Enough of the mixed cliche/pun or whatever. As we head towards the Christmas period a number of things are starting to crystallize about Brexit – the chances of getting a soft Brexit are becoming slimmer by the day. The latest blow to this came from the latest twist in the Singapore/EU trade deal which would seem to indicate that any Brexit deal will have to ratified by all of the remaining EU countries which will be a devil’s own job. Of course the advantage that Britain has over Singapore is that we already comply with all the standards etc that the EU requires. However, this doesn’t mean that it will be easy, even before we come to the ratification by other EU countries, because of two real stumbling blocks: Free movement of people and the role of the European Court of Justice. How this is overcome is where a willingness to compromise on both sides will be paramount and a realisation that it is in both sides interest to do so.
This doesn’t mean that a deal won’t be struck but it looks very very unlikely in the two year article 50 period and I doubt that there is any political will on the British side to extend that time line which means we will have to trade with the EU as though we were never a member of the EU which of course will hurt the EU just as much as it will hurt Britain but that doesn’t mean it won’t happen.
So in the New Year anybody who is responsible for exporting from Britain will really have to come to terms with a world where there is no trade deal between Britain and the EU and have to plan accordingly.
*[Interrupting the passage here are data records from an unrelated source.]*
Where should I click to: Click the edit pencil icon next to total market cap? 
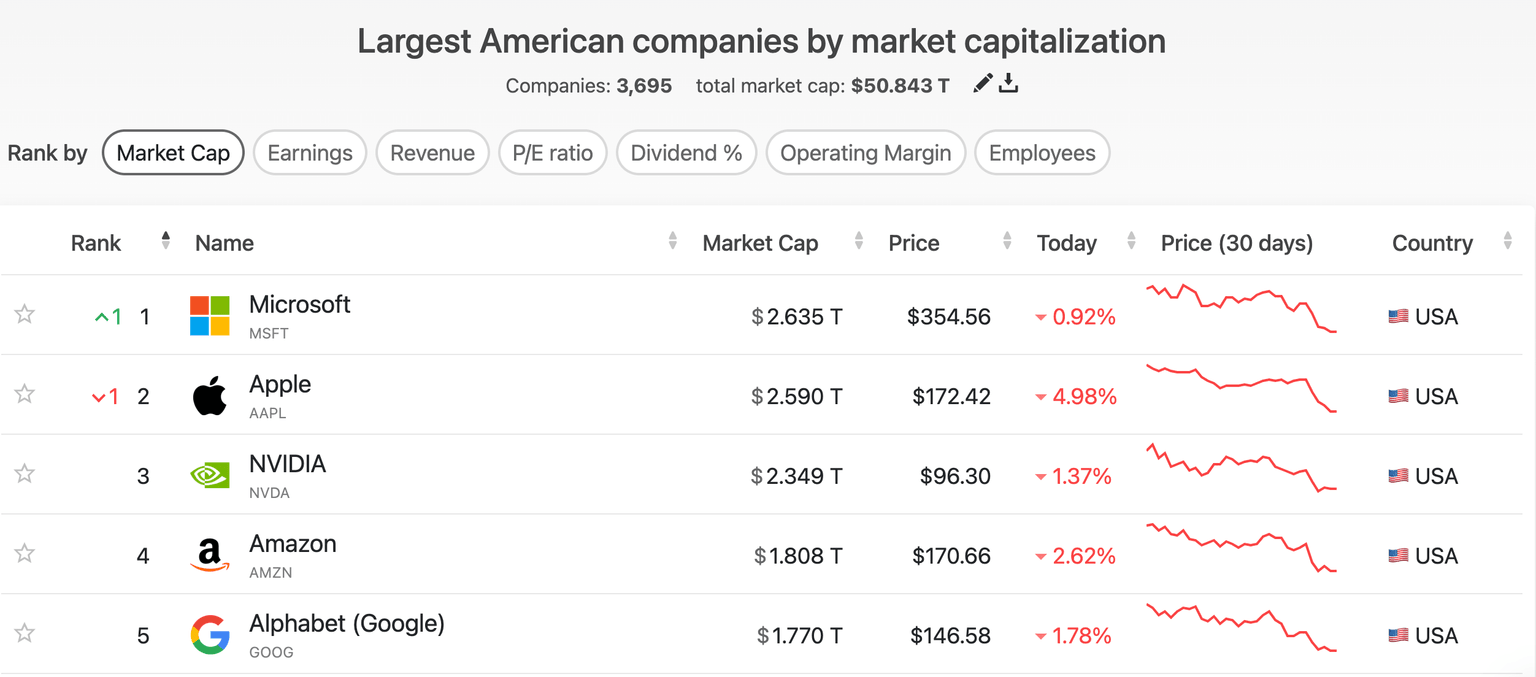(x=982, y=84)
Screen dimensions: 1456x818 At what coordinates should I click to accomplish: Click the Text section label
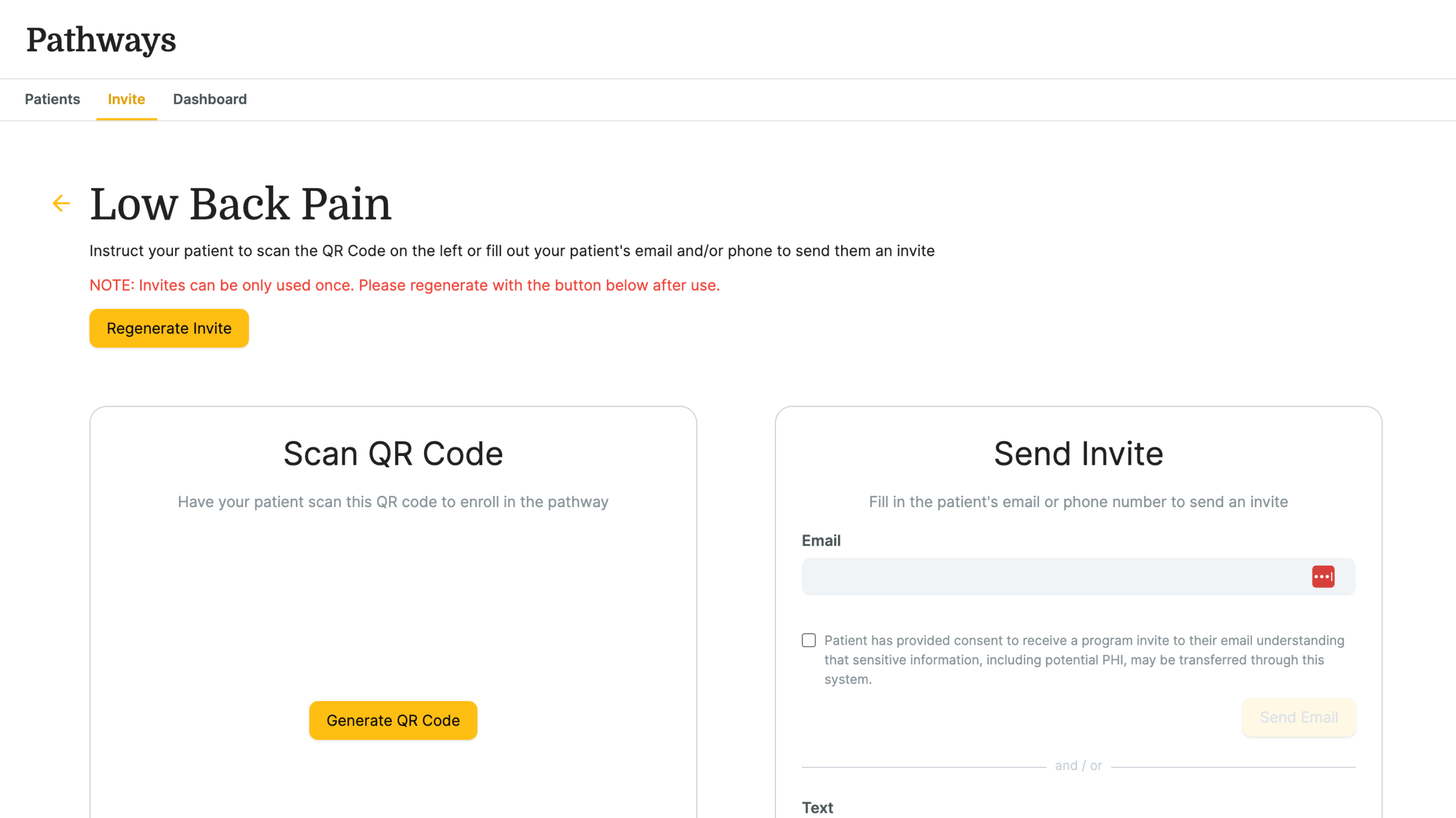pyautogui.click(x=817, y=807)
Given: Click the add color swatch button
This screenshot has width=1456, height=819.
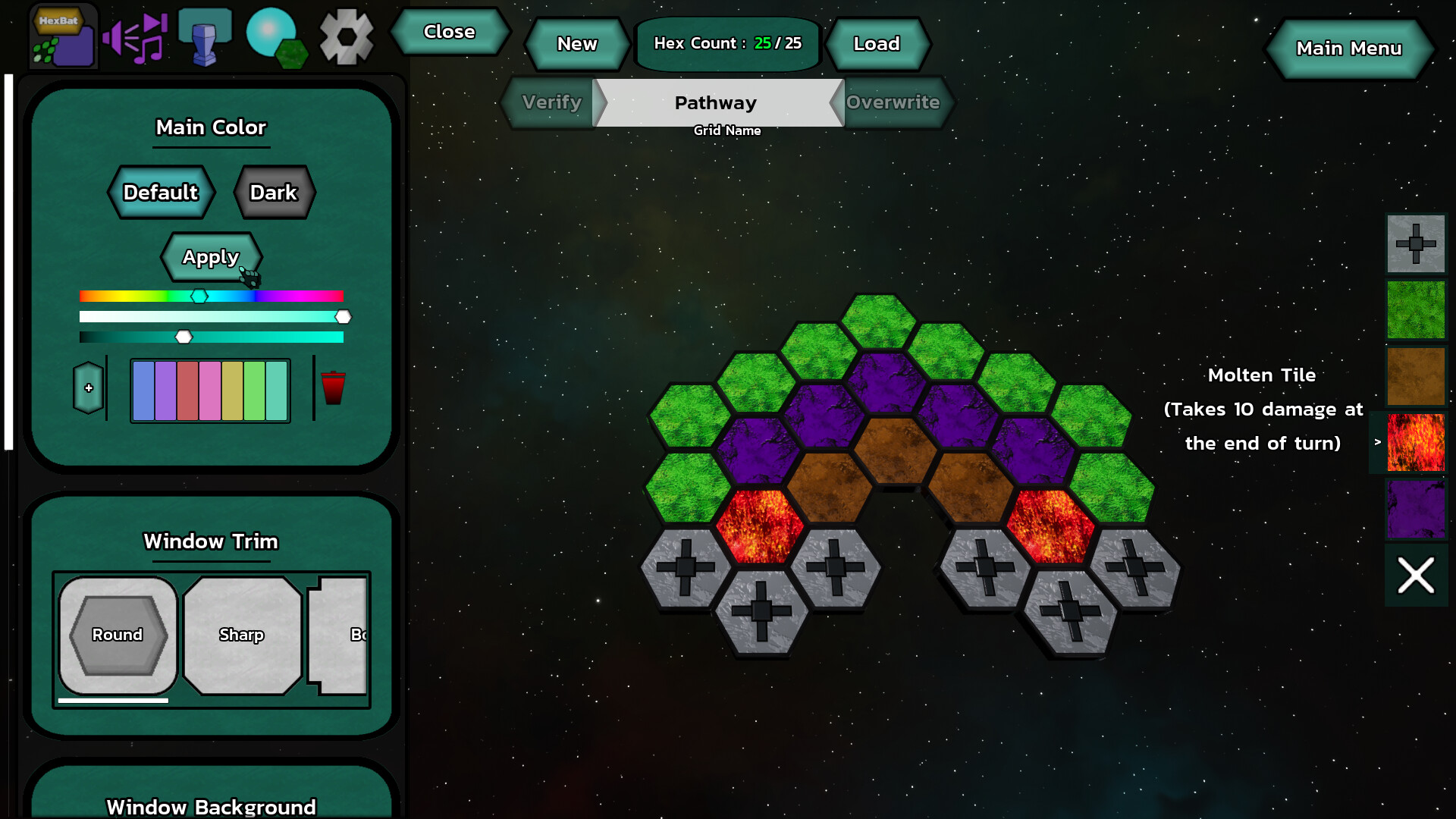Looking at the screenshot, I should [89, 388].
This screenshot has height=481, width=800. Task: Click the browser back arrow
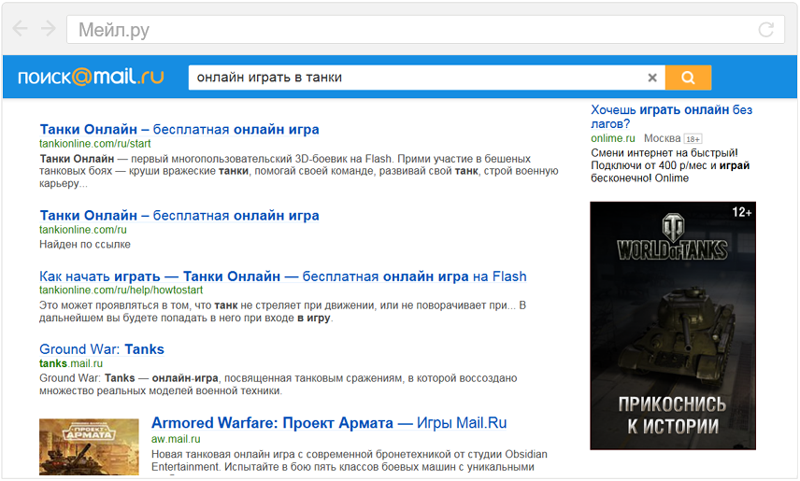coord(20,29)
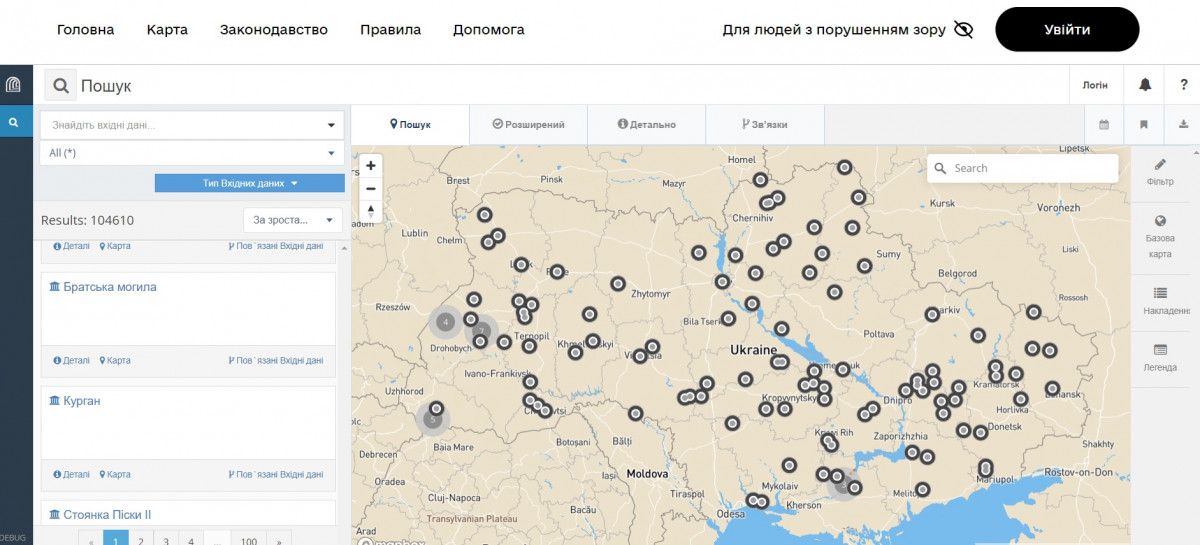Screen dimensions: 1200x545
Task: Toggle visually impaired accessibility mode
Action: 963,29
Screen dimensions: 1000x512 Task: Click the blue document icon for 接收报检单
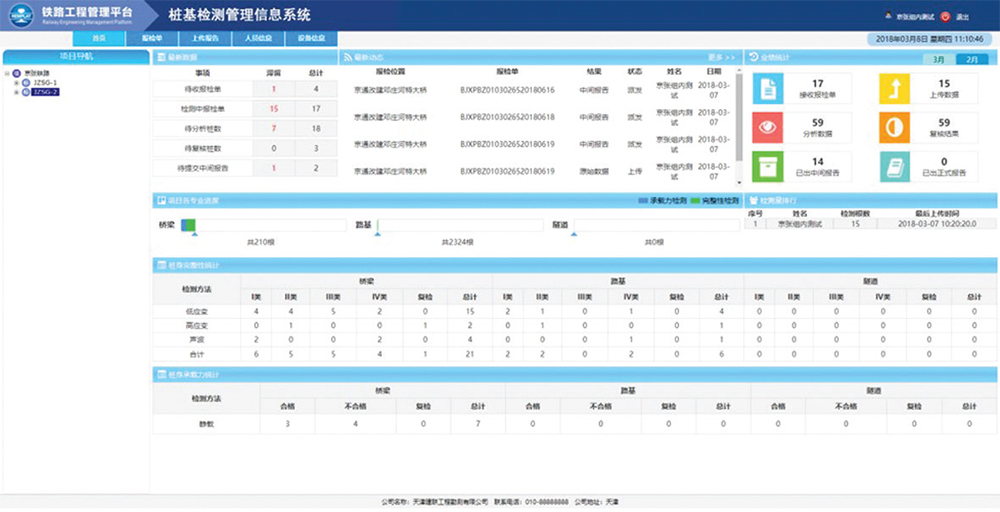click(x=768, y=89)
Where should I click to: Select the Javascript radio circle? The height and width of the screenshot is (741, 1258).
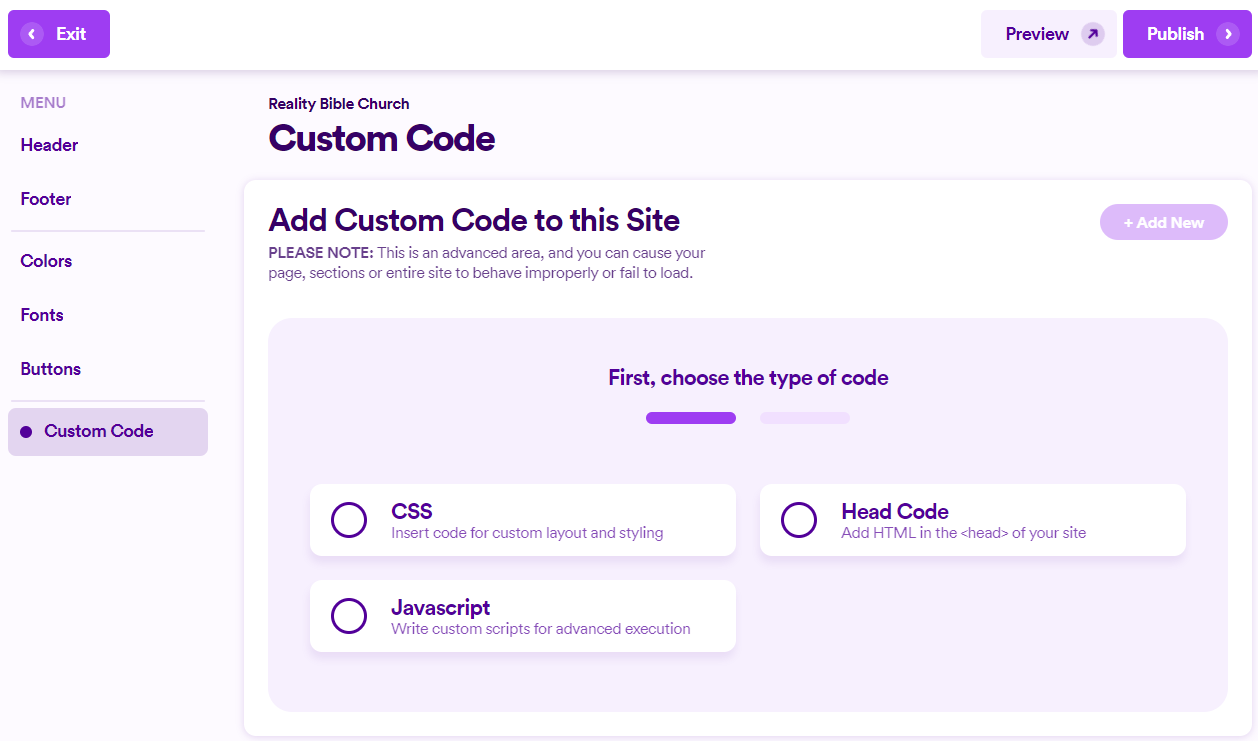click(x=349, y=616)
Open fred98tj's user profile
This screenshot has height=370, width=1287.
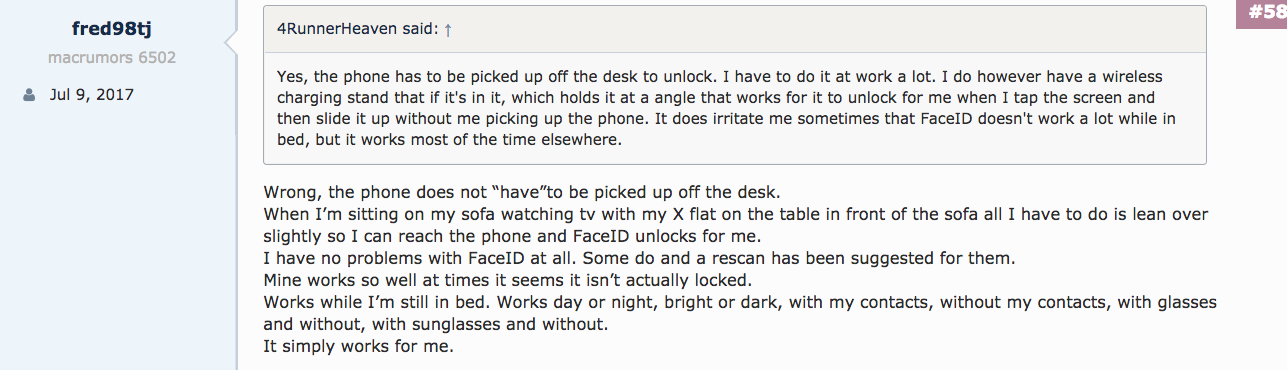[x=112, y=28]
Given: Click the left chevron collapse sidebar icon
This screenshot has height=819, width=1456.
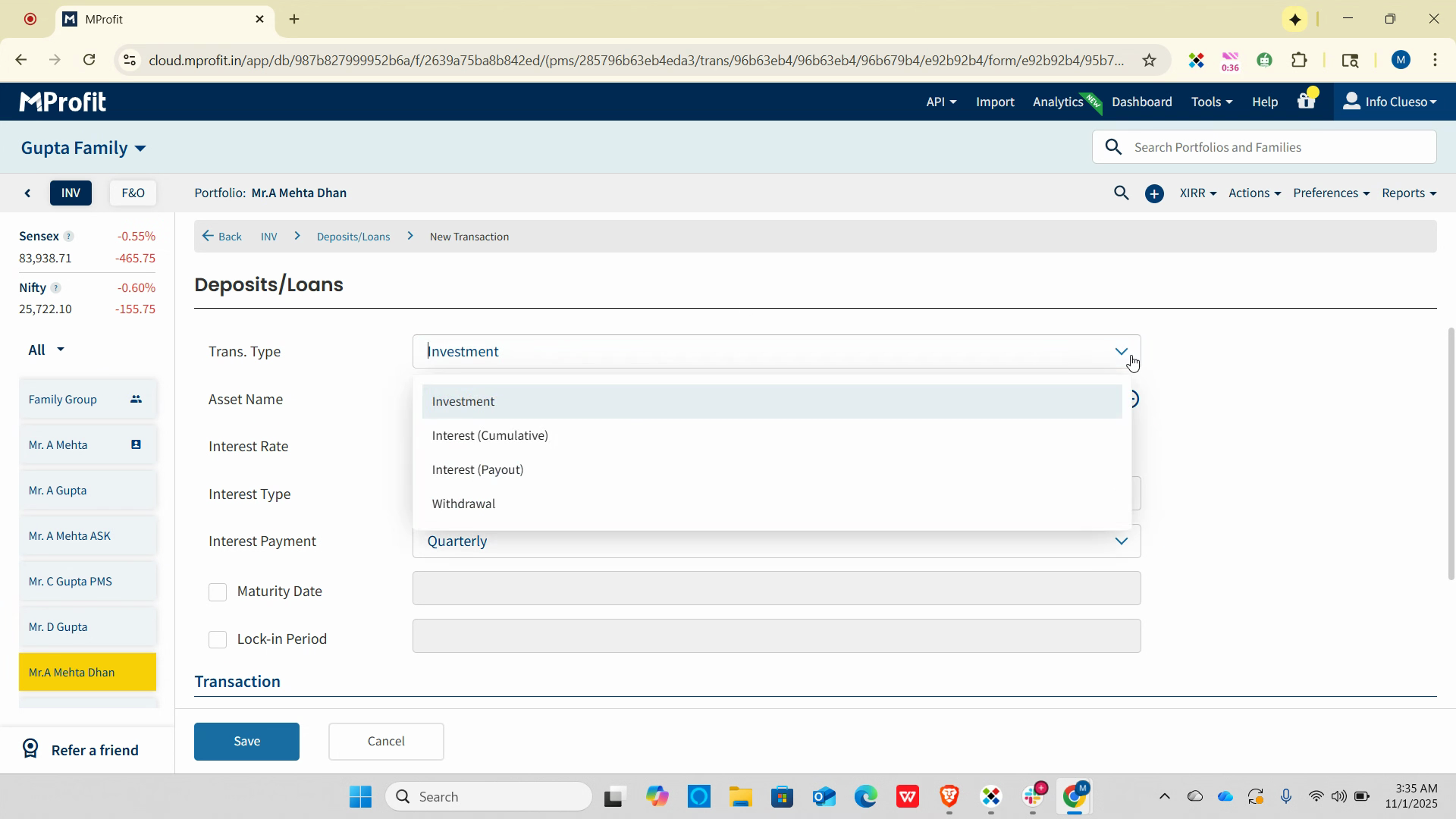Looking at the screenshot, I should tap(28, 193).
It will mean that some jobs will be displaced but as to what the true extent of that maybe we will have to wait and see. There will be a huge amount of noise and smoke floating around as groups lobby for their own special interest but that is one of the many costs of living in a free country.
So as the year come to a close I have now spent quite a bit of time reflecting on Brexit and I have to say I have somewhat changed my mind. Yes I wanted us to stay in the EU but that boat has sailed. I now think that we need to embrace Brevit as a clean break as anything else will be a drag on the economy. We are going to have to accept that in the short term there will be a cost to be paid and we will have to hope that it is worth it. I suspect it won’t be as high as I feared before the vote but there will be a cost nonetheless. We do have numerous advantages compared to all of the countries left in the EU and we should try and profit from them especially if the EU doesn’t want to work with Britain to both our mutual benefit. It is going to be a bumpy and at times painful next 10 years but we will survive because you know what we have been through these things before and we have done so in the past.